Ghost: "Mostly Ghostly" by The Creatures

King Kong: "King Kong" by Jibbs, "King Kong" by Shanadoo, "King Kong" by The Kinks, "King Kong (part 1)" by The Jimmy Castor Bunch, "Old King Kong" by George Jones


----------



## LV Scott T (Aug 14, 2007)

Frankenstein: "Over at the Frankenstein Place..." - RHPS Soundtrack
Mummy: King Tut (I have it)
Invisible Man: ?
Skeleton: Skeletons in My Closet - 7th Guest Soundtrack (I have it)
Ghost: Ghost Busters Theme
King Kong: Monkeys Are Bad People (I have it) -or- Donkey Kong Theme

Also, I'm guessing you're using Werewolves of London... Ever heard of "When Werewolves Collide" by Logan Whitehurst? (I have it)

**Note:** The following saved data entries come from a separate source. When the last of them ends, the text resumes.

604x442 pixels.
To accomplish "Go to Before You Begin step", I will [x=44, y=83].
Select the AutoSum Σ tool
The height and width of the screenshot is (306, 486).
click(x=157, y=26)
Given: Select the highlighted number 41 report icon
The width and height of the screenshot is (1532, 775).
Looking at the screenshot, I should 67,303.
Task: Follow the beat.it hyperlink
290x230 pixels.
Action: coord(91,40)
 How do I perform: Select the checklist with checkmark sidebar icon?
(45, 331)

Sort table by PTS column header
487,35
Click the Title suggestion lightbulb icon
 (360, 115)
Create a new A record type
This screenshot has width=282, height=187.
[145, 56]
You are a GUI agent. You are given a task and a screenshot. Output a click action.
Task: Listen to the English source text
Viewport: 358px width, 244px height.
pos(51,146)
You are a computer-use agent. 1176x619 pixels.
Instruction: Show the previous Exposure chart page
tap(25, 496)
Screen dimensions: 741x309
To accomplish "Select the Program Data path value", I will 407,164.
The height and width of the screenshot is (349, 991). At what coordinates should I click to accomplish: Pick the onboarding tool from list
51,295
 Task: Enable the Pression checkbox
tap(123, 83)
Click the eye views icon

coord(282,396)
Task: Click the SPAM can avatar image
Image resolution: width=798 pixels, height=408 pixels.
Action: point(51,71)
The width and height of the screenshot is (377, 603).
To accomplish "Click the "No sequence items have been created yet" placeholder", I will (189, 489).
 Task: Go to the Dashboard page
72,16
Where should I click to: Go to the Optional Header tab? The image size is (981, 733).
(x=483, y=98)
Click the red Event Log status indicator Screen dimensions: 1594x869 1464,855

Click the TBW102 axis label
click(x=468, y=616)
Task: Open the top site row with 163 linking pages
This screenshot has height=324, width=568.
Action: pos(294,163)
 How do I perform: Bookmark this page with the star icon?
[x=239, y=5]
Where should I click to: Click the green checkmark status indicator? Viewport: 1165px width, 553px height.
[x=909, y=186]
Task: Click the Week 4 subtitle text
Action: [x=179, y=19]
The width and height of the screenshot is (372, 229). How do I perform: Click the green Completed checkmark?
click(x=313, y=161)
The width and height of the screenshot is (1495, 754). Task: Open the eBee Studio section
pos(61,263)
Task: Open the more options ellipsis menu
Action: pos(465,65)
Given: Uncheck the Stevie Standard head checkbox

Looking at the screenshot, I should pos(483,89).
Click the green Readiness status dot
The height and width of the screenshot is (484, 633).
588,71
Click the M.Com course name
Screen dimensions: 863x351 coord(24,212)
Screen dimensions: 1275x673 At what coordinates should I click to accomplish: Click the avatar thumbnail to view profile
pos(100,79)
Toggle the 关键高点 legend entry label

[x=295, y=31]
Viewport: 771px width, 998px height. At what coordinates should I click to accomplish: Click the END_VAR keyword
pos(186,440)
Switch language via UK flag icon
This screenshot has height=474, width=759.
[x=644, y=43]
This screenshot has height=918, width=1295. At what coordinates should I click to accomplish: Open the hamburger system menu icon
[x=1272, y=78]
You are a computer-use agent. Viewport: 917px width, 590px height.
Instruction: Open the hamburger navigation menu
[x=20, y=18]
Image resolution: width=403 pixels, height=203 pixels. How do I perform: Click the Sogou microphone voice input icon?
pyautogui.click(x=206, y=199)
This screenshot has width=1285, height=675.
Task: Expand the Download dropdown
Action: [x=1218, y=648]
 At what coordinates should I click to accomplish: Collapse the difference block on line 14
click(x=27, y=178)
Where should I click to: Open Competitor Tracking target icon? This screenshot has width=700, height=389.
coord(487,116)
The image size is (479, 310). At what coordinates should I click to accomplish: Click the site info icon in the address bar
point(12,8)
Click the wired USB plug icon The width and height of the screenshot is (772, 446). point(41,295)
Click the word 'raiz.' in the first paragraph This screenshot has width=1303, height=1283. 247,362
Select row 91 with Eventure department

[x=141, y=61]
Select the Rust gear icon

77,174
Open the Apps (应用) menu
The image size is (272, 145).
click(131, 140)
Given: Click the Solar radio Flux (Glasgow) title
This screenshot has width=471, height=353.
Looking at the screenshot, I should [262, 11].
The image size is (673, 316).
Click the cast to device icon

See the thread "My Music" for more.


----------



## jtohm (Sep 14, 2005)

*Rhps*

I love *The Rocky Horror Picture Show*! My favorite movie! The only song I use from the soundtrack, however, is "The Time Warp" for our dance section of the party. Great film, though. . .

Not using "Werewolves of London," using "Prowling Werewolf" instead.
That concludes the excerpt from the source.